Task item:
Go through the records and copy each line where the string "field" occurs.

Data to process:
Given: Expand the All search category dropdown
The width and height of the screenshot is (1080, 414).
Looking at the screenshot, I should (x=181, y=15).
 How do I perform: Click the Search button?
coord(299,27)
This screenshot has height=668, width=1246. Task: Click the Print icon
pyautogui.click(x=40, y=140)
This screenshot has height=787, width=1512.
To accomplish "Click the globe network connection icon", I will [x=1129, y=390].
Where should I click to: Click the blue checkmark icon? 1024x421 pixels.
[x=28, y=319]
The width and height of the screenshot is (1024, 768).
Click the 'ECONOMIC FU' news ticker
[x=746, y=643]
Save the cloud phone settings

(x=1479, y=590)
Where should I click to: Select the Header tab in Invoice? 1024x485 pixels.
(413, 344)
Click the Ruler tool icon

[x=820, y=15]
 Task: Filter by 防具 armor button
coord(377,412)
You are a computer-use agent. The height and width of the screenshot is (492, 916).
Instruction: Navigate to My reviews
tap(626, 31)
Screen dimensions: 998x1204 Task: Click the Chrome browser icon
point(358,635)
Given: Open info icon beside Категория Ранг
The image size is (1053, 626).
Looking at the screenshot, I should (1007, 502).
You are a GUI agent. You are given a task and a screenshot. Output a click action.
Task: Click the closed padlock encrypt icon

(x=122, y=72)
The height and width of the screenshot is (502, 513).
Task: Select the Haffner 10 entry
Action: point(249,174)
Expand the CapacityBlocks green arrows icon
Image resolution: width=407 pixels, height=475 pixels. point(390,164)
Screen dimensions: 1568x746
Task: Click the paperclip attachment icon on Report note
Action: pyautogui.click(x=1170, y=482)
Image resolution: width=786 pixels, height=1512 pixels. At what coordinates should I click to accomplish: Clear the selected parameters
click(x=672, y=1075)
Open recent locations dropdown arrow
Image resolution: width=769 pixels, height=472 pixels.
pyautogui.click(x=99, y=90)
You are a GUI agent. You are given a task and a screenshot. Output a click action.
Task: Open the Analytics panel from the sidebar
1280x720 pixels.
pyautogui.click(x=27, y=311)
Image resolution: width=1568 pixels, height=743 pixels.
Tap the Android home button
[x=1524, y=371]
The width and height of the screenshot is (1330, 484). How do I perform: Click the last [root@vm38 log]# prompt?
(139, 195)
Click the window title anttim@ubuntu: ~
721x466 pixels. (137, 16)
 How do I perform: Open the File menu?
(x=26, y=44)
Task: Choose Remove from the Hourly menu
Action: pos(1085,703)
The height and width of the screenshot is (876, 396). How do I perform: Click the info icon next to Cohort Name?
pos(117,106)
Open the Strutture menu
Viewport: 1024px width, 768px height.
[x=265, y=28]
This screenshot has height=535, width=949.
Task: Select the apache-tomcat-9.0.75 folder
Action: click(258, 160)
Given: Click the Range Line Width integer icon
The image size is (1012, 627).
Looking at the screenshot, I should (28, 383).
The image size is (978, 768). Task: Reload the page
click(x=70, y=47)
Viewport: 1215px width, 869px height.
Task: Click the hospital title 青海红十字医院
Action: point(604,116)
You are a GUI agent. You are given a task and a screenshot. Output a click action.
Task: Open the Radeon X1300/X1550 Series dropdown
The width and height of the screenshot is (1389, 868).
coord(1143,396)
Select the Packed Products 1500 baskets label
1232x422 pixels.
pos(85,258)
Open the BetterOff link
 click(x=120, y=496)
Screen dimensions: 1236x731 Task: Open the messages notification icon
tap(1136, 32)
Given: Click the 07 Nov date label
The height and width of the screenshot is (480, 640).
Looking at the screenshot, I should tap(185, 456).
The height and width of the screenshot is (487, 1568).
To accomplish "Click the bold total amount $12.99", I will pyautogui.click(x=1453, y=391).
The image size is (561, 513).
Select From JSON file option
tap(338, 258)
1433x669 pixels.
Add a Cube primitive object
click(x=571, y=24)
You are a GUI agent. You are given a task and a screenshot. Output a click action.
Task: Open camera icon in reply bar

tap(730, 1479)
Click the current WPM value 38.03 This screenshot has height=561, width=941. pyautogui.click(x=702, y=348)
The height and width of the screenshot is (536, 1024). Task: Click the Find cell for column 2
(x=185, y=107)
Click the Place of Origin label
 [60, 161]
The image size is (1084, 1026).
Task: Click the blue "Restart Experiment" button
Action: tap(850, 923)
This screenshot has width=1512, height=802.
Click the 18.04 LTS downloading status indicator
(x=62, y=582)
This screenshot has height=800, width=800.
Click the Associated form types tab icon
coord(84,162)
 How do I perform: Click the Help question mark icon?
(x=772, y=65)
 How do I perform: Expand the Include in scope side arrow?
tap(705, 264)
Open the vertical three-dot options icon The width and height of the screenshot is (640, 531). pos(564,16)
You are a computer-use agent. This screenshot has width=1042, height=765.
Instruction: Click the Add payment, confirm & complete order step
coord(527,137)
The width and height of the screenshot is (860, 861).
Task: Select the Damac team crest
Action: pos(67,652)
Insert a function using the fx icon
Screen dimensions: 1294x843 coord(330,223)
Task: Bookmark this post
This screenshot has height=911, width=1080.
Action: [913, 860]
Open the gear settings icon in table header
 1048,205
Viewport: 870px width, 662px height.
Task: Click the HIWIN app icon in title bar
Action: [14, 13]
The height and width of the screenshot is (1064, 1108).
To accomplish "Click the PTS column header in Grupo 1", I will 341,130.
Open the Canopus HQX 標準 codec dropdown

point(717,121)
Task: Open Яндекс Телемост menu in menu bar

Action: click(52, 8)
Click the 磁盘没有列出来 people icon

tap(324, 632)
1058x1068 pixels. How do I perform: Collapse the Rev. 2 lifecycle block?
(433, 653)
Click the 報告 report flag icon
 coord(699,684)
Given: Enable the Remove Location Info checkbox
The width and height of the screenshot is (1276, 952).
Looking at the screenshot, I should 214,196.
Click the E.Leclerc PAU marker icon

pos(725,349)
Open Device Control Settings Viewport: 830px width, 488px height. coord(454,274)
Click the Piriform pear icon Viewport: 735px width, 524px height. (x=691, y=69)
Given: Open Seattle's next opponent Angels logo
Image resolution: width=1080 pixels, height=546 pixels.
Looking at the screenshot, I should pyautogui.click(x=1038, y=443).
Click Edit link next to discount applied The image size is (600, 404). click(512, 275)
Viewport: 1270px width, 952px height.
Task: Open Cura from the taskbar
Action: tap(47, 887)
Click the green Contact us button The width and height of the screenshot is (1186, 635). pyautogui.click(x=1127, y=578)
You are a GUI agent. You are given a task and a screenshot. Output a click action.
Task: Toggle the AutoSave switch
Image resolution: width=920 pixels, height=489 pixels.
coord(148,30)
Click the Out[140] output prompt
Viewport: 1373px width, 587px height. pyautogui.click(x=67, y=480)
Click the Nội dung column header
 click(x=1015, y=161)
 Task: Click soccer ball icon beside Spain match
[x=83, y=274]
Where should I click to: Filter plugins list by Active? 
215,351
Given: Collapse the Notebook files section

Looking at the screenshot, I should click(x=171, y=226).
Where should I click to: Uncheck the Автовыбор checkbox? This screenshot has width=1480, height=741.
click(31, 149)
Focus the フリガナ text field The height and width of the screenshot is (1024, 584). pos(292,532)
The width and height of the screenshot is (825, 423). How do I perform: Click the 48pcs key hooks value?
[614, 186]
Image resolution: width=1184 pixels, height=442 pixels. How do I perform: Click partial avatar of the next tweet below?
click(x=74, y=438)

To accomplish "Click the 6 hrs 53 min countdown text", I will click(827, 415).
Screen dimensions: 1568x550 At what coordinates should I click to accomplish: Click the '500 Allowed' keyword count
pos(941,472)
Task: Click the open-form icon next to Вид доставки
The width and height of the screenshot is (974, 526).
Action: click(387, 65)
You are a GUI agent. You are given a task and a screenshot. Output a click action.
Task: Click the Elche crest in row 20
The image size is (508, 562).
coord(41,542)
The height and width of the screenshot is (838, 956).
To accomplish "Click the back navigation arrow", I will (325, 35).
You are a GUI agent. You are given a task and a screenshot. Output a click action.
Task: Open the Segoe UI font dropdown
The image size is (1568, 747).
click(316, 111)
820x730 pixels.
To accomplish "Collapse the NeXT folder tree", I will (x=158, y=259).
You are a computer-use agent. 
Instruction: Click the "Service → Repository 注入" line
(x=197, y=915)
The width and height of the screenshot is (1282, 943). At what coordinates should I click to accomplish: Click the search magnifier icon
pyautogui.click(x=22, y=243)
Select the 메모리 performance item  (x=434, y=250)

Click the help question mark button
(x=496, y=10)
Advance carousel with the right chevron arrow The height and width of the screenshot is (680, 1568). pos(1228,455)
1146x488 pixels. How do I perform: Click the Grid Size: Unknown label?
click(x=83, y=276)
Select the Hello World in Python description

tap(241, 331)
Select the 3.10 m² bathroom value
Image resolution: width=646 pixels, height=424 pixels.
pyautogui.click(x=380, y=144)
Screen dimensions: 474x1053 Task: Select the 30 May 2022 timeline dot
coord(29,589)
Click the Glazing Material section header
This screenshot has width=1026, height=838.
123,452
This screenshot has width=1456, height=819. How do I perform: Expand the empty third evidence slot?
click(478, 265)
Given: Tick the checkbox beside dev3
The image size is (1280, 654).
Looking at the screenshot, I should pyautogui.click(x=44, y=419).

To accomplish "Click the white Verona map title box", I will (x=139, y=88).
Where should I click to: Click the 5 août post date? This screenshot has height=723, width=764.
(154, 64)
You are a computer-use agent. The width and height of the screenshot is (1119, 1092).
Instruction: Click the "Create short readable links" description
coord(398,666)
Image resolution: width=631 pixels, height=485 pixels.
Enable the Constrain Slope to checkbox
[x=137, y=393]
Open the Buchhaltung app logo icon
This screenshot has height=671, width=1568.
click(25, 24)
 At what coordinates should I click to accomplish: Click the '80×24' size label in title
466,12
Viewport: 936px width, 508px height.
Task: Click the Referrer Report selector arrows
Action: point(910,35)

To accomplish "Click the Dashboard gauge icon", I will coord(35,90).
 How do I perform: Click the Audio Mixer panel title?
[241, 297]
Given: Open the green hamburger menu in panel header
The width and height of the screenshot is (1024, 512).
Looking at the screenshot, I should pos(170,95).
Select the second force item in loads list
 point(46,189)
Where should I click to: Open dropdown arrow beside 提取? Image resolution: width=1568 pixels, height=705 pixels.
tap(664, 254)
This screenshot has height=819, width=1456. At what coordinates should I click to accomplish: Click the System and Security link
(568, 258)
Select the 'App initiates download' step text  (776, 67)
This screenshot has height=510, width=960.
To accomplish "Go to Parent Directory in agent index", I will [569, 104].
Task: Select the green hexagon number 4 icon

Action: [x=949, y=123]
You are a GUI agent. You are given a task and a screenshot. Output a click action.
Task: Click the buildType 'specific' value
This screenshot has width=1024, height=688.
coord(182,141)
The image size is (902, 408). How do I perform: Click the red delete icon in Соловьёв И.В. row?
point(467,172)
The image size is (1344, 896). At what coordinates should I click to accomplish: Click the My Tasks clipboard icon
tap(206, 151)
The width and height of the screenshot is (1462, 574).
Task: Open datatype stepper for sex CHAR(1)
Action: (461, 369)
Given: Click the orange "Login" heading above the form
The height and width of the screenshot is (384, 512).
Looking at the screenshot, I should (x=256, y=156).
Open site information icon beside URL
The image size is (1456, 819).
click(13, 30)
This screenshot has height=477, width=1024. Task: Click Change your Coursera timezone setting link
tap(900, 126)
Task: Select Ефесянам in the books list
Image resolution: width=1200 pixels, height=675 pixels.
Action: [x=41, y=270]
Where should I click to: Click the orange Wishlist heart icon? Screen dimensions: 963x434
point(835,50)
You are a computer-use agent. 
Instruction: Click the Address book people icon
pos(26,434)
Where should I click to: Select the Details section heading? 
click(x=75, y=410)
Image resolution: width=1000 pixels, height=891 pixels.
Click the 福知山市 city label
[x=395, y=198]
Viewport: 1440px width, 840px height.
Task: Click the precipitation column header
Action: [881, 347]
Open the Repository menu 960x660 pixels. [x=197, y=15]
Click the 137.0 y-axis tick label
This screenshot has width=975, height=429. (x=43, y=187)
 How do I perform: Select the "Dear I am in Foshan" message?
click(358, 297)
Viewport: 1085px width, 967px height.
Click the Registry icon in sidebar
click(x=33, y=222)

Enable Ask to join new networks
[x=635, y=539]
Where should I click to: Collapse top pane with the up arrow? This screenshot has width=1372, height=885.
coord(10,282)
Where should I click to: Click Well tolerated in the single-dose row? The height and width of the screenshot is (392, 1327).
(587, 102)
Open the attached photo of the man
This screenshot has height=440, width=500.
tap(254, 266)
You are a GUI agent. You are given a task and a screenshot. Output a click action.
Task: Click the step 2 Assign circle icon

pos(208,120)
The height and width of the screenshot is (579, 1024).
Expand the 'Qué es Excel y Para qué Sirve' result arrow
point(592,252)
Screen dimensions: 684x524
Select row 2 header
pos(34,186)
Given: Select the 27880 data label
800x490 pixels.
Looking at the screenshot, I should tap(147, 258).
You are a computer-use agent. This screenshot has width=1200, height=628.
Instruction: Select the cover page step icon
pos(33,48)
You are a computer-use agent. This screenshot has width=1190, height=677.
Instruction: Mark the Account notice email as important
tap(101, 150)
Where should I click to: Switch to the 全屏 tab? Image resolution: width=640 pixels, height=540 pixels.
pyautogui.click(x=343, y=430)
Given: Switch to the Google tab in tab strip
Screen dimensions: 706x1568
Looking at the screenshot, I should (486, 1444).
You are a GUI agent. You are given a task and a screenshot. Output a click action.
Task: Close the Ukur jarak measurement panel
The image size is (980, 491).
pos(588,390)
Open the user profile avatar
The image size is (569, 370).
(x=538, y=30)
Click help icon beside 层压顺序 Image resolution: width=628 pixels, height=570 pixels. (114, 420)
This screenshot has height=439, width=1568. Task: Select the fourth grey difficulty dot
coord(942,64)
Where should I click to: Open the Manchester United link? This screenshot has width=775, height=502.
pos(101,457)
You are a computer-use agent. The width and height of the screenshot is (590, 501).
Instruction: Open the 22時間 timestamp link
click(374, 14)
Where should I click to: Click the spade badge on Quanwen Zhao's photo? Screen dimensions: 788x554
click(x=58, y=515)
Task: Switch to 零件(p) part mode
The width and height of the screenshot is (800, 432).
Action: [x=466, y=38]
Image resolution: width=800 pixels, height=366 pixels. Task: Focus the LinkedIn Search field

Task solution:
Focus the フリガナ text field The height and width of the screenshot is (1024, 584). pos(292,532)
Image resolution: width=800 pixels, height=366 pixels. Task: Focus the LinkedIn Search field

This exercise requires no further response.